* [WHAT IS EXPECTED]
Only the lines from the one with "How do I perform: Click" through the last line of the records below belong in your answer, reproduced exactly and with the pictures left out.

Stored items:

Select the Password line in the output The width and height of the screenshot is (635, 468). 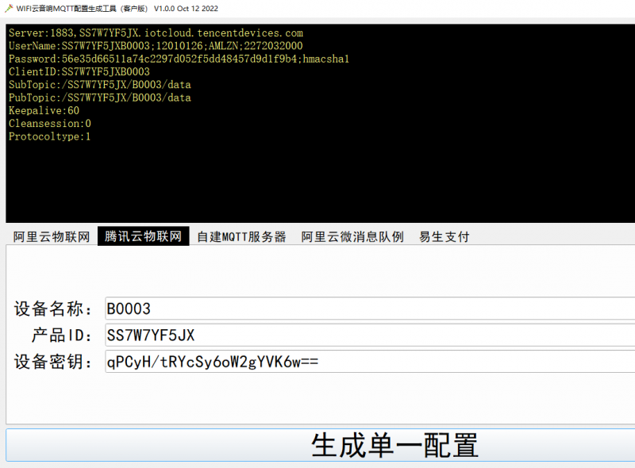tap(179, 59)
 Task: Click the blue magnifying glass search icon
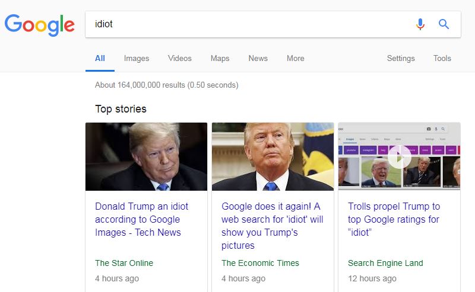point(444,24)
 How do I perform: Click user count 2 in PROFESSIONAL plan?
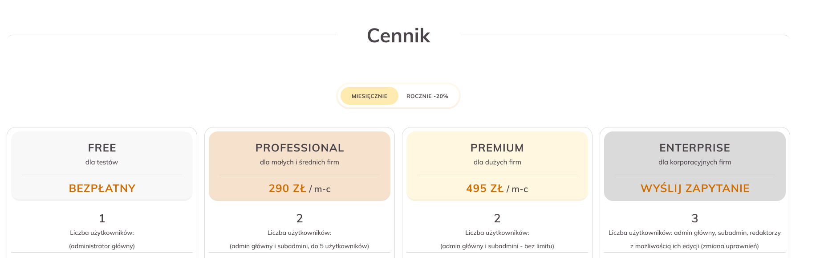tap(300, 218)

* [SOLUTION]
 How do I perform: Click user count 2 in PROFESSIONAL plan?
tap(300, 218)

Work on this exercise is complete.